The ageless man stared at the wall, accepting whatever fate might be his. The little boy with the lashless eyes stared at the police officers, unblinking.
“What happened to him?” Dolly said. Then she came forward and touched his right arm. Every inch of flesh between his throat and navel was crisscrossed by slivers of scab and healing tissue, as though his entire body had been written on in Arabic script.
“They use sharp knives,” Rumpled Ronald said. “They don’t cut arteries. They want the guy to be able to work and earn the money to give them their payoffs.”

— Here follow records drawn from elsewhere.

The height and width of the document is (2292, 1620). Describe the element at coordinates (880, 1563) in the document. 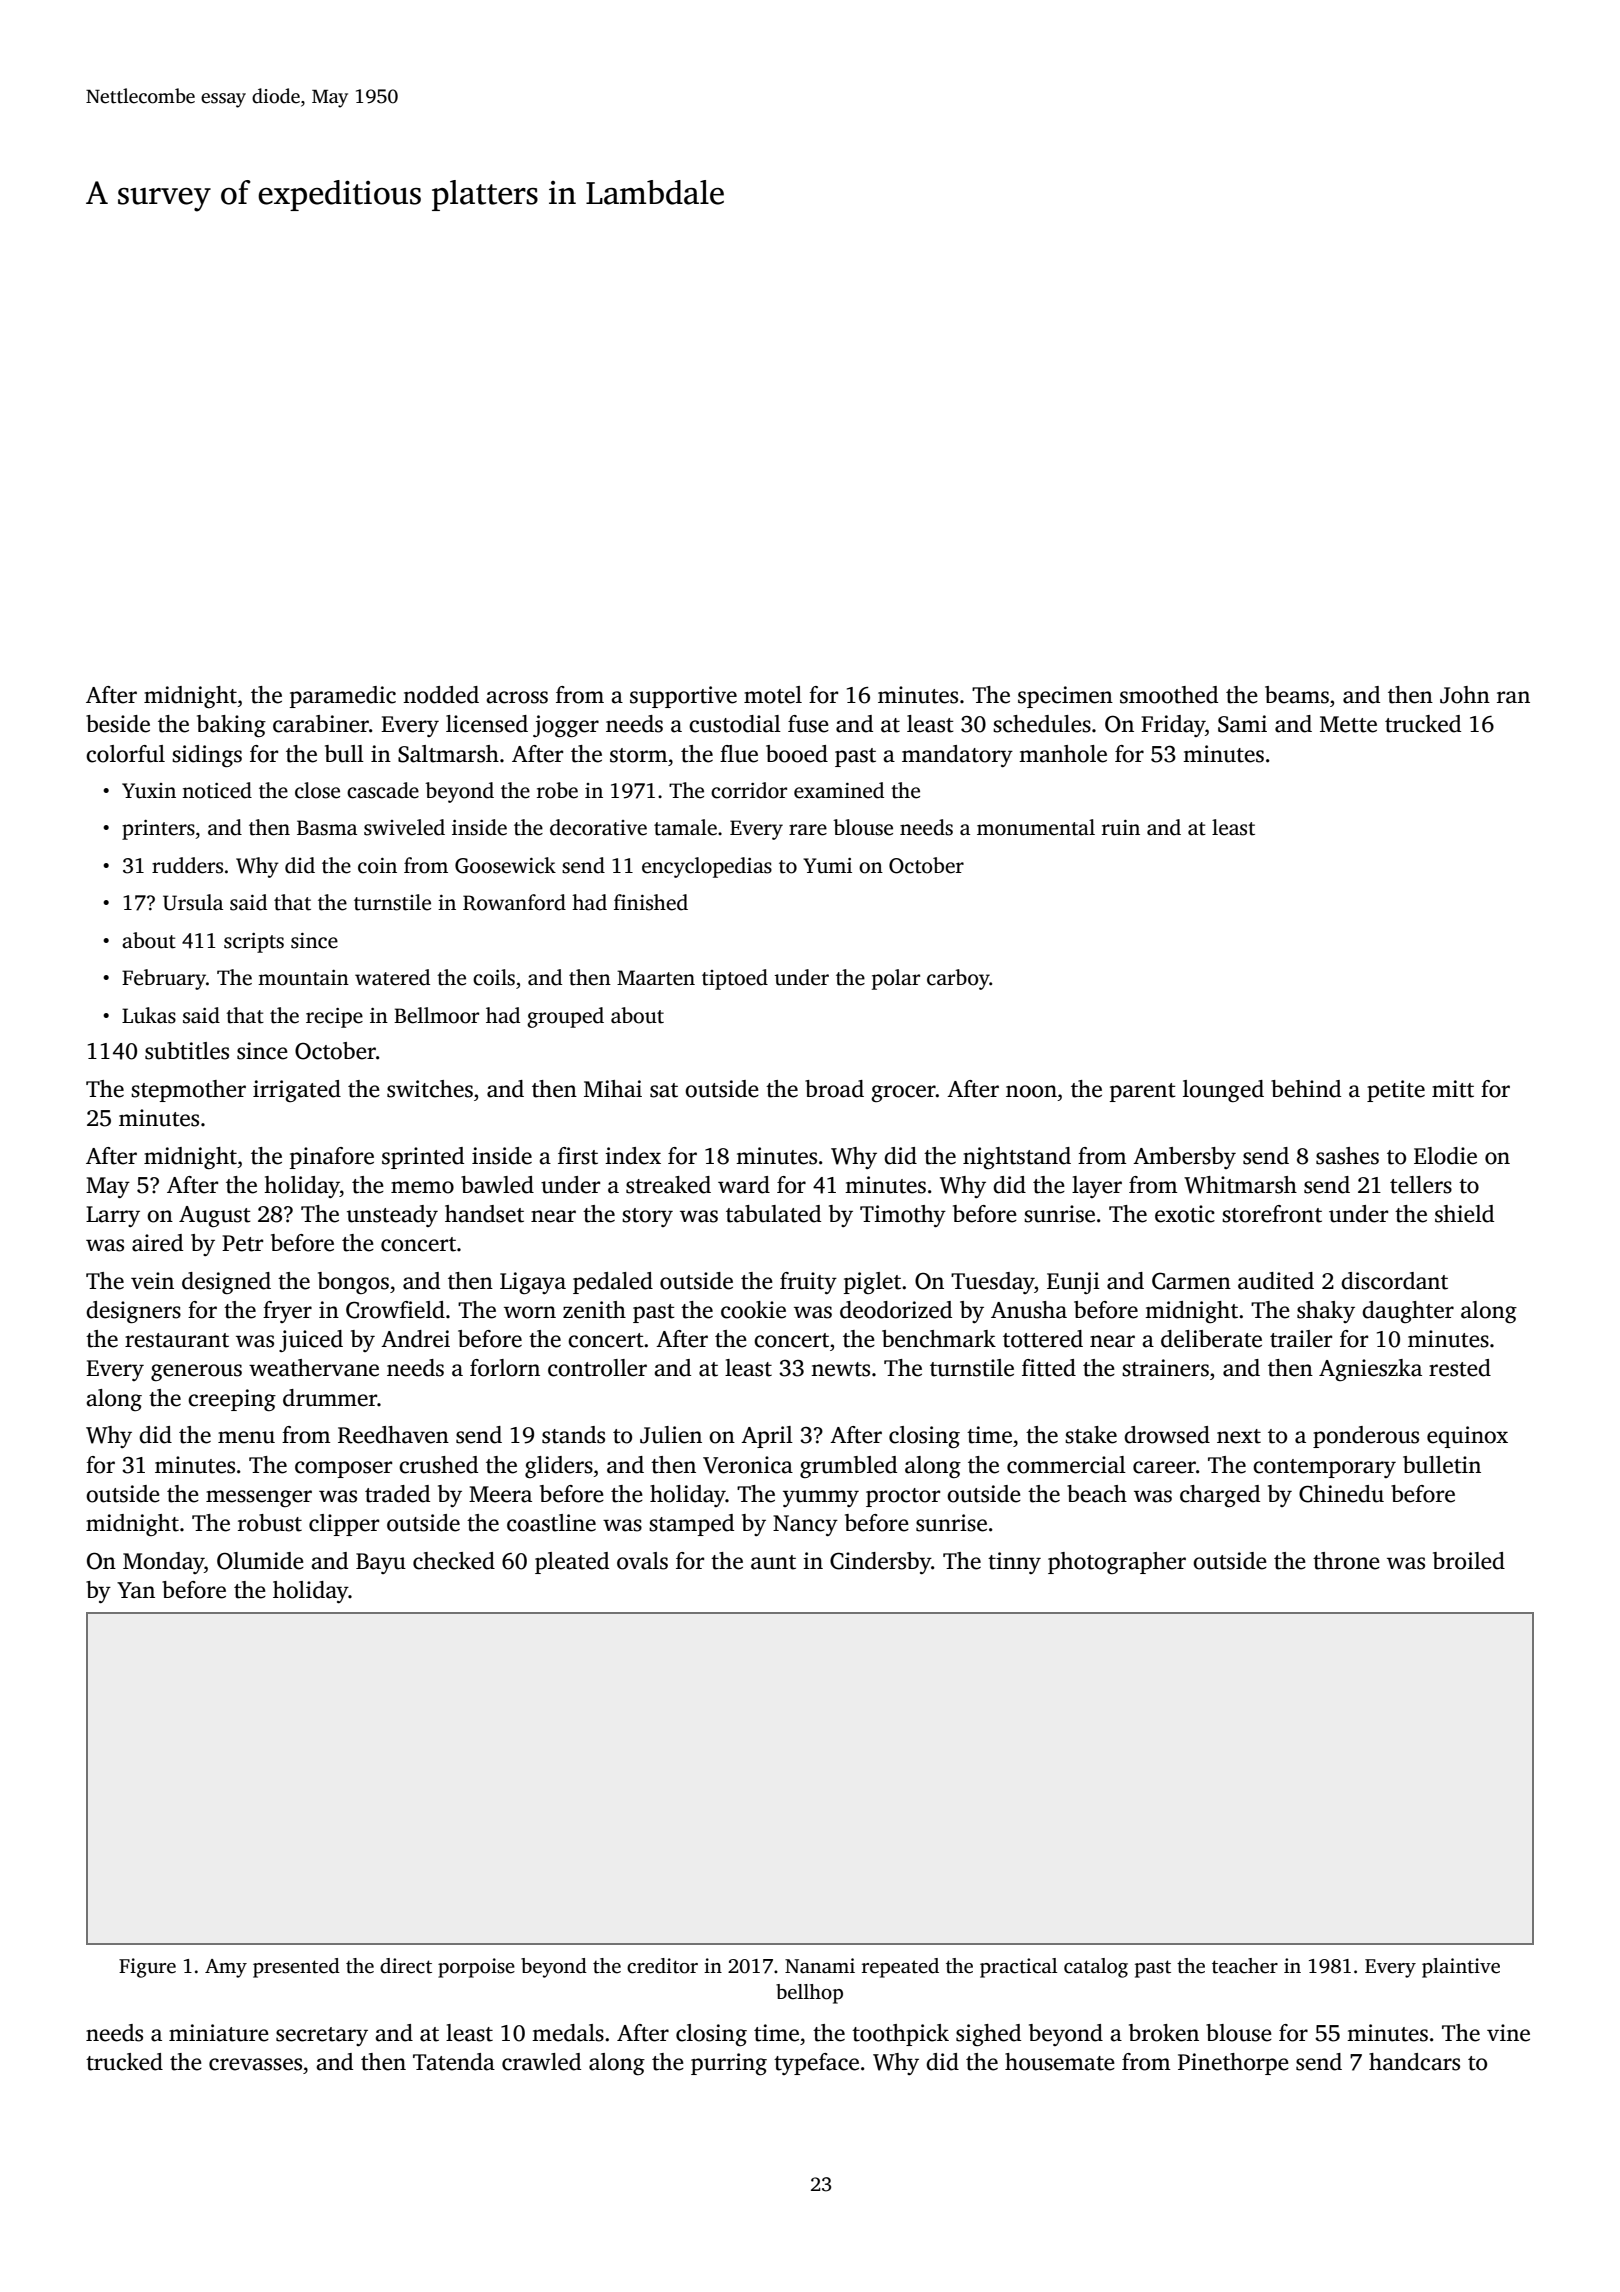

I see `Cindersby` at that location.
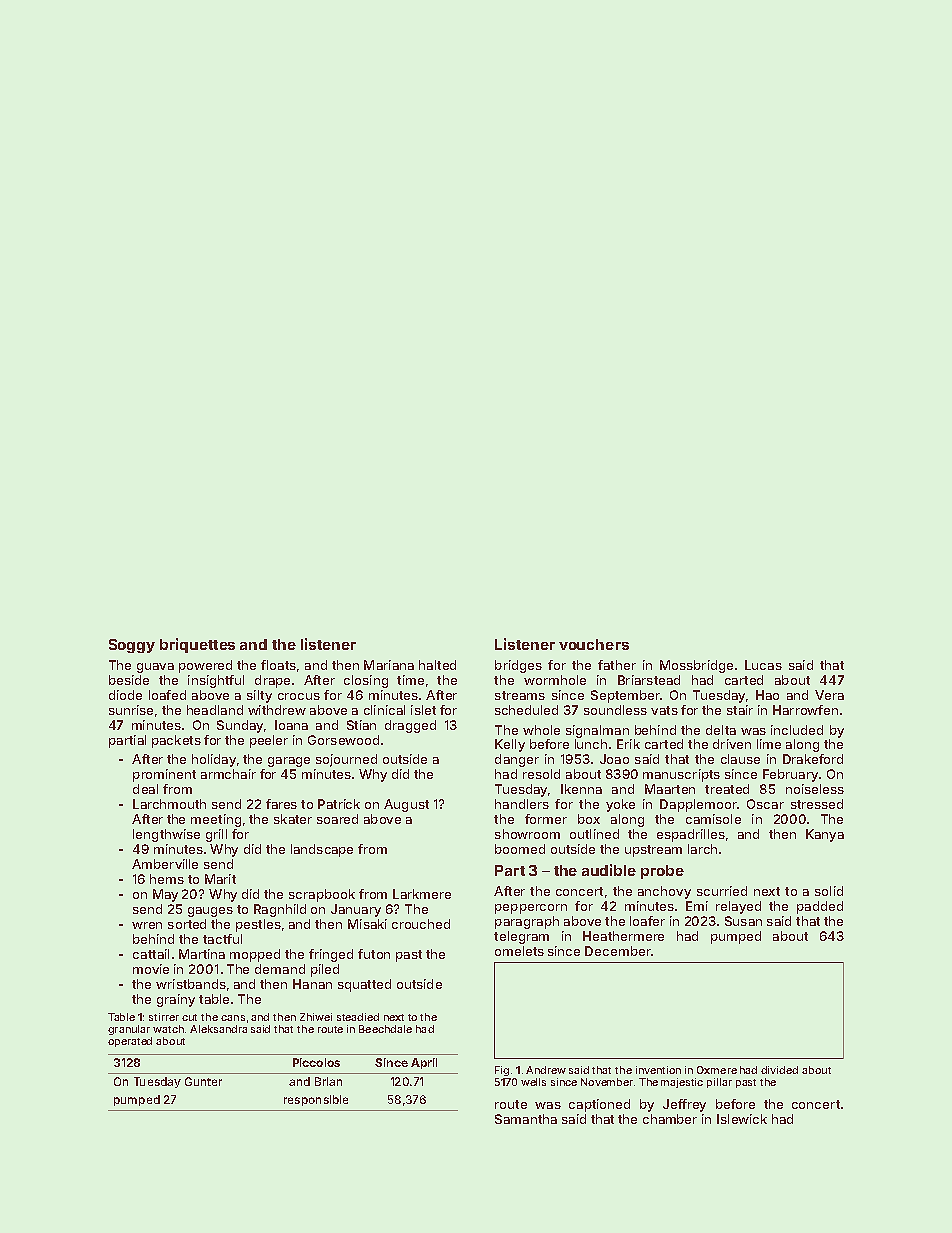  Describe the element at coordinates (526, 1119) in the screenshot. I see `Samantha` at that location.
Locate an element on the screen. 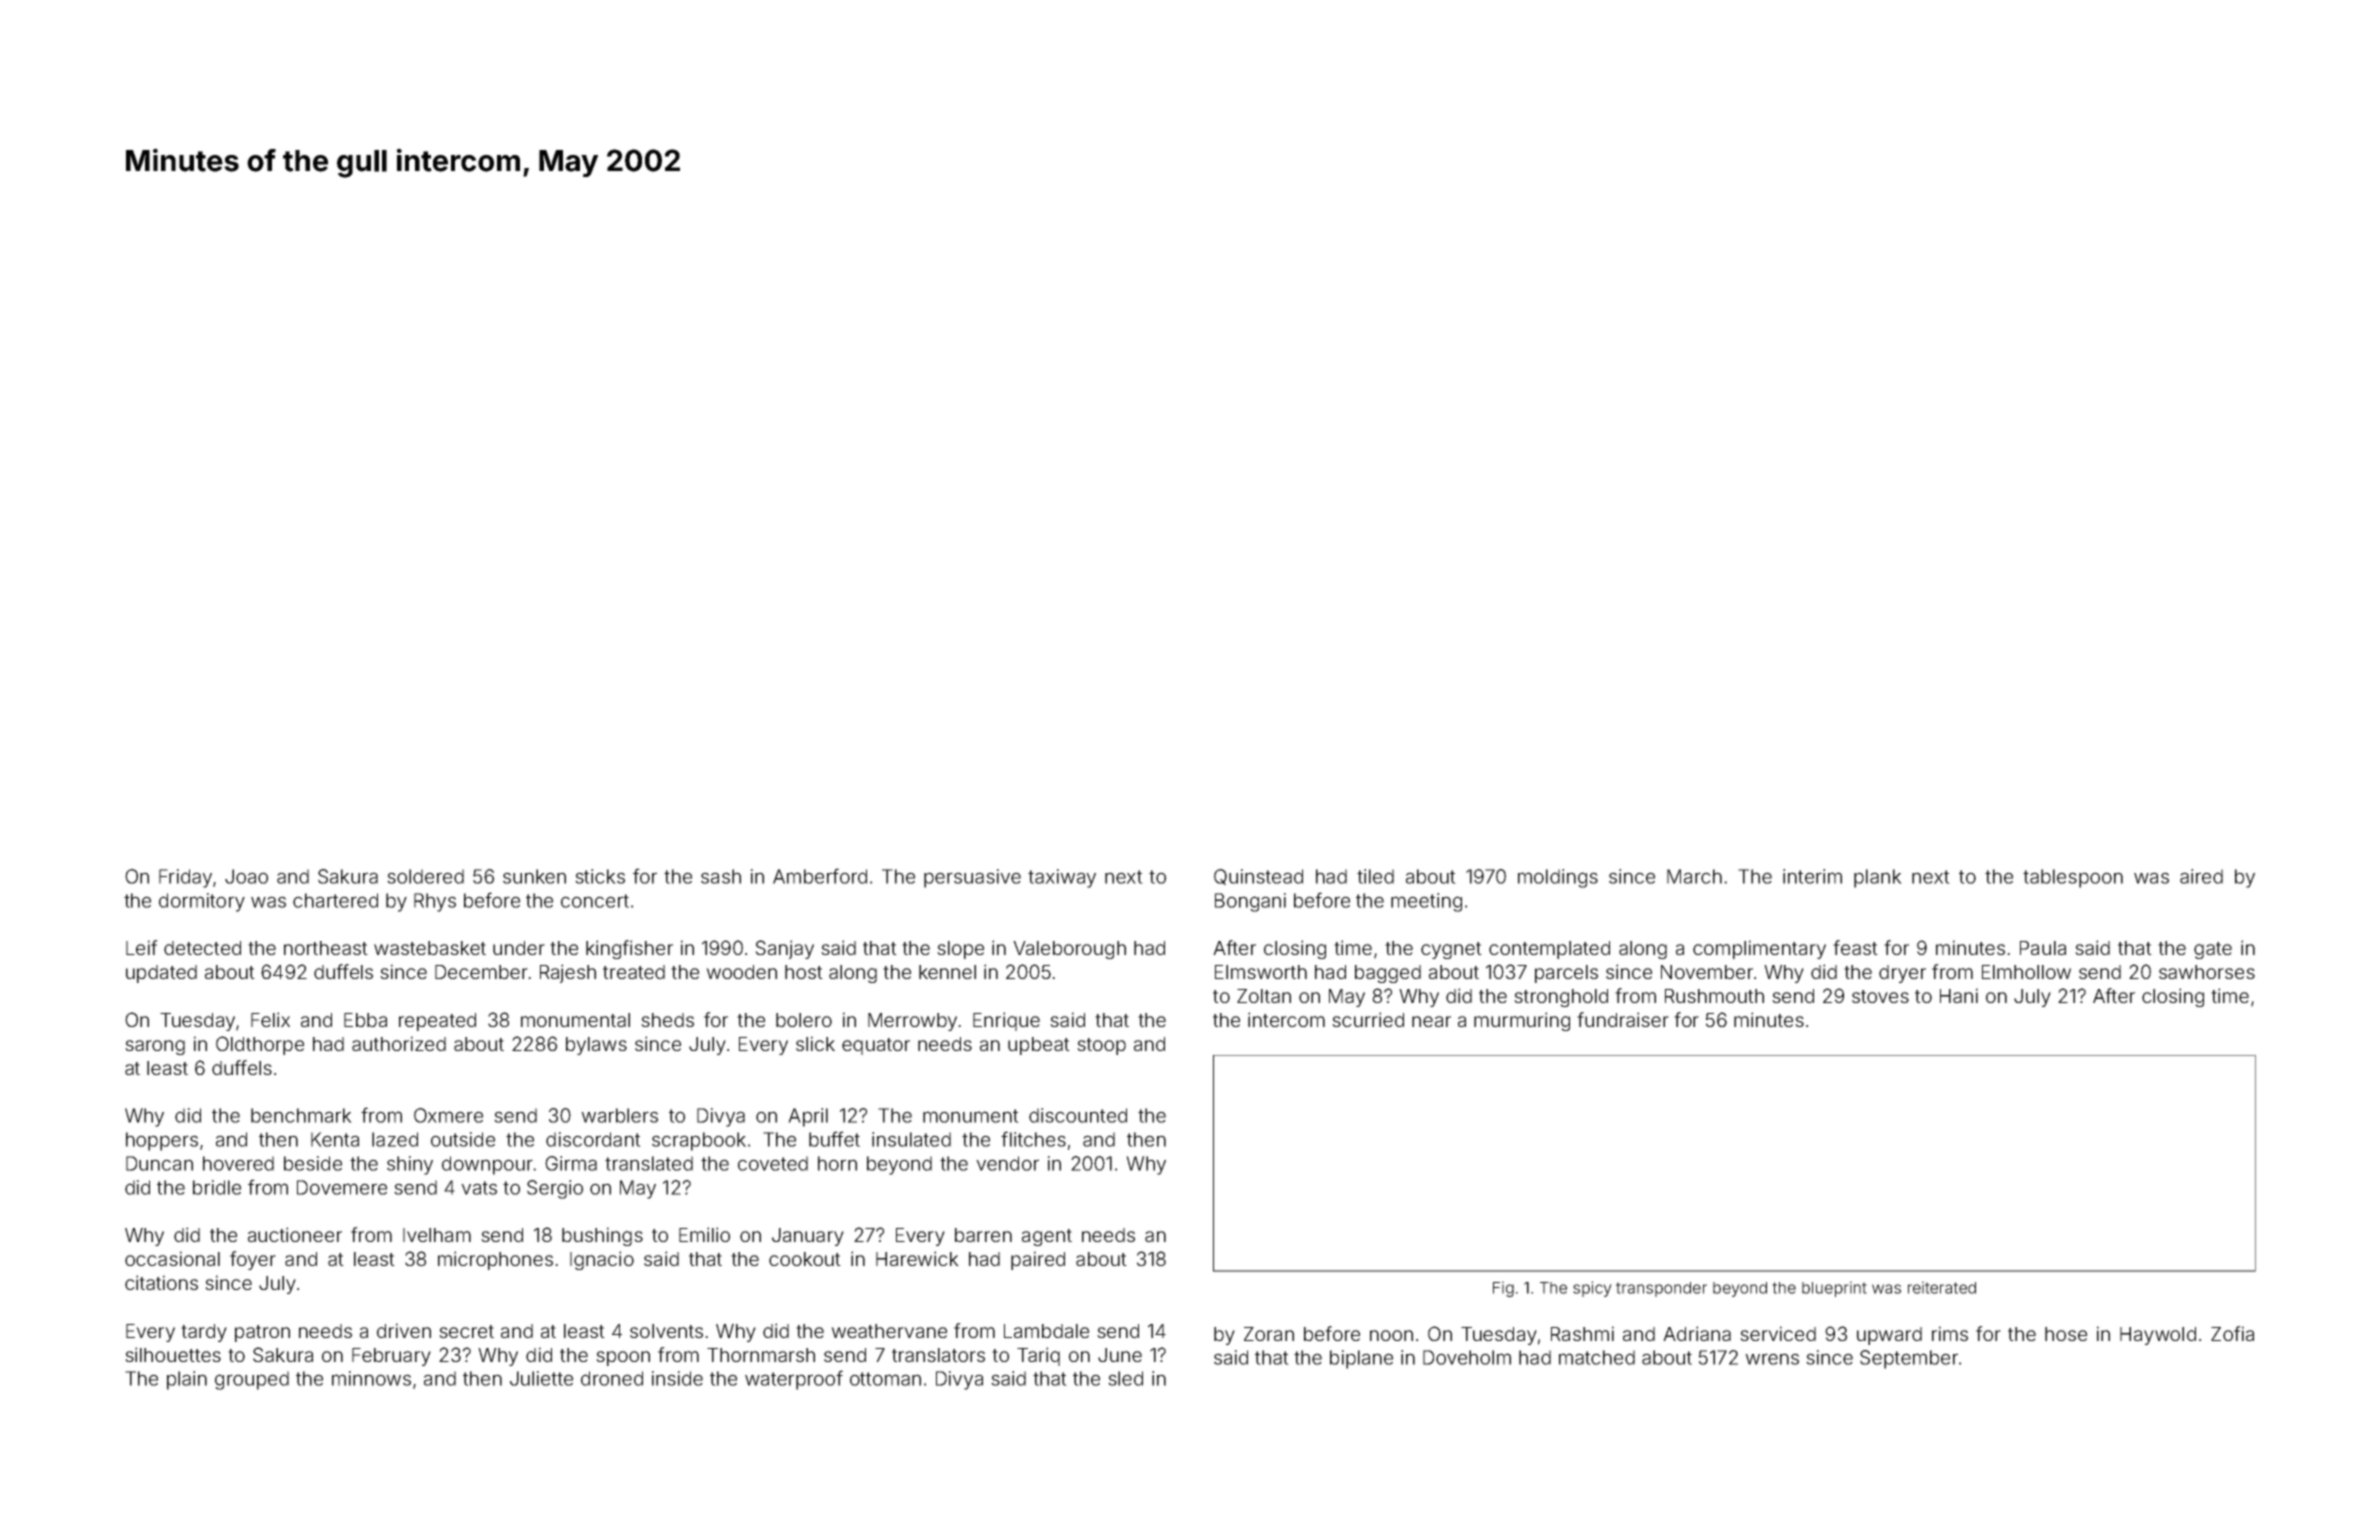  barren is located at coordinates (983, 1235).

“Payoffs for what?” Jane Wayne cried.
“For the right to exist, for chrissake!” Rumpled Ronald looked at his watch and counted the minutes.
“I’m reporting this to the Asian Task Force,” Dolly said, her voice trembling. “These people have got to learn to come to the police for protection and …”
“What is that?” Jane Wayne said suddenly.
Jane Wayne, who stood almost as tall as Dilford, was looking into the squalid little moaning room.
“What is that?” Dilford said, and both Dolly and the rumpled cop walked cautiously over to the doorway.
A woman was kneeling and moaning. She was perhaps thirty years old, not ageless like the man. But she had the same look about her. The look that said: Whatever you do to me cannot be worse than what has already been done. And I expect no better. In short, she had the look of the boat people.
“It’s a baby doll,” Dolly said, standing on tiptoes to see over the broad shoulder of Jane Wayne.
“It’s a baby!” Dilford said. “I think.”
One couldn’t be sure. It was lying naked on a straw sleeping mat. The windows were covered with musty velvet drapes left over from a time long past, not stolen by previous tenants, because they were so torn and stained by the Latino illegals who occupied these rooms before the boat people came. It was dark in the room and the baby did not stir. The woman knelt beside the naked baby and chanted her moan of anguish.
“Is that baby sick?” Dolly asked.
“Is that baby dead?” Dilford asked.
“That’s a strange-looking baby,” Jane Wayne said. “It’s all … deformed.”